# Steam Offline Modus



## deadeye34 (25. September 2011)

Hallo zusammen!

Ich habe seit heute ein Problem mit Steam. Da ich auf meiner ersten Partition der Festplatte nicht mehr allzu viel Platz habe, habe ich Steam auf ne andere Partition verschoben. Soweit so gut, es hat alles funktioniert.
Mein Problem besteht nun darin, dass ich Steam im Offline Modus nicht starten kann. Mein Passwort ist bei der Anmeldung gespeichert, alles Spiele sind zu 100 % fertig und das Häckchen ist bei "Account Informationen nicht auf diesem Computer speichern" nicht gesetzt.
Wenn ich nun auf Offline gehen drücke, kommt die Meldung, dass die Verbindung zum Steam Netzwerk nicht möglich ist.
Was kann ich tun???

Danke im Voraus!


----------



## Prozessorarchitektur (26. September 2011)

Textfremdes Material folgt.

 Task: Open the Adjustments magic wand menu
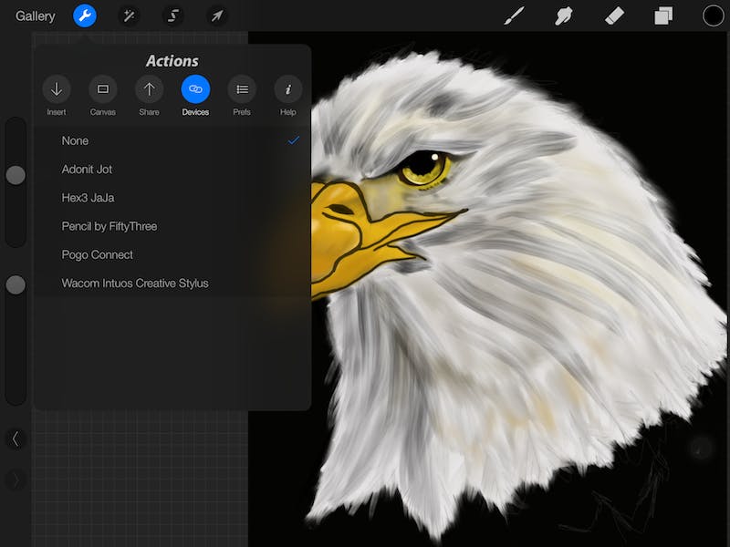pos(130,15)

wenn du offline gehst biste im Steamntztwerk nicht mehr drin 

wenn die anmeldung nicht geht sollte eigendlich die option im offline modus starten stehn.
Oder wenn du online bist und bei steam angemeldet, kannste vom Steamklienten aus im offline modus wechseln. Aber mann muss online gewesen sein.Das dies dann auch geht.
Also muss mindestenz innerhalb der letzten 4 wochen dein account bei diesen PC angemeldet gewesen sein.


----------



## RapToX (27. September 2011)

versuch mal folgendes: steam beenden -> clientregistry.blob im steam ordner löschen (sicherheitshalber noch eine sicherungskopie davon machen  ) -> steam im online-modus starten (damit die clientregistry.blob neu angelegt werden kann) -> steam wieder beenden -> internetvebindung trennen -> steam starten.
nun solltest du eine meldung bekommen, wo du gefragt wirst ob du steam im offline-modus starten möchtest.


----------



## deadeye34 (27. September 2011)

Hab gemacht, was du gesagt hast (Datei gelöscht, Steam neu gestartet...) Leider kommt die Meldung immer noch...
Auf dem Rechner können immernoch nicht die Login Daten gespeichert werden  immer wieder die gleiche Meldung.


----------



## RapToX (28. September 2011)

hm, ich sehe grade, dass gestern abend noch ein steam-update erschienen ist, das ein problem mit dem offline-modus behebt. vielleicht kann das update ja dein problem lösen


----------



## deadeye34 (28. September 2011)

Danke für den Tipp mit dem Update!
Funktioniert wieder wie es soll


----------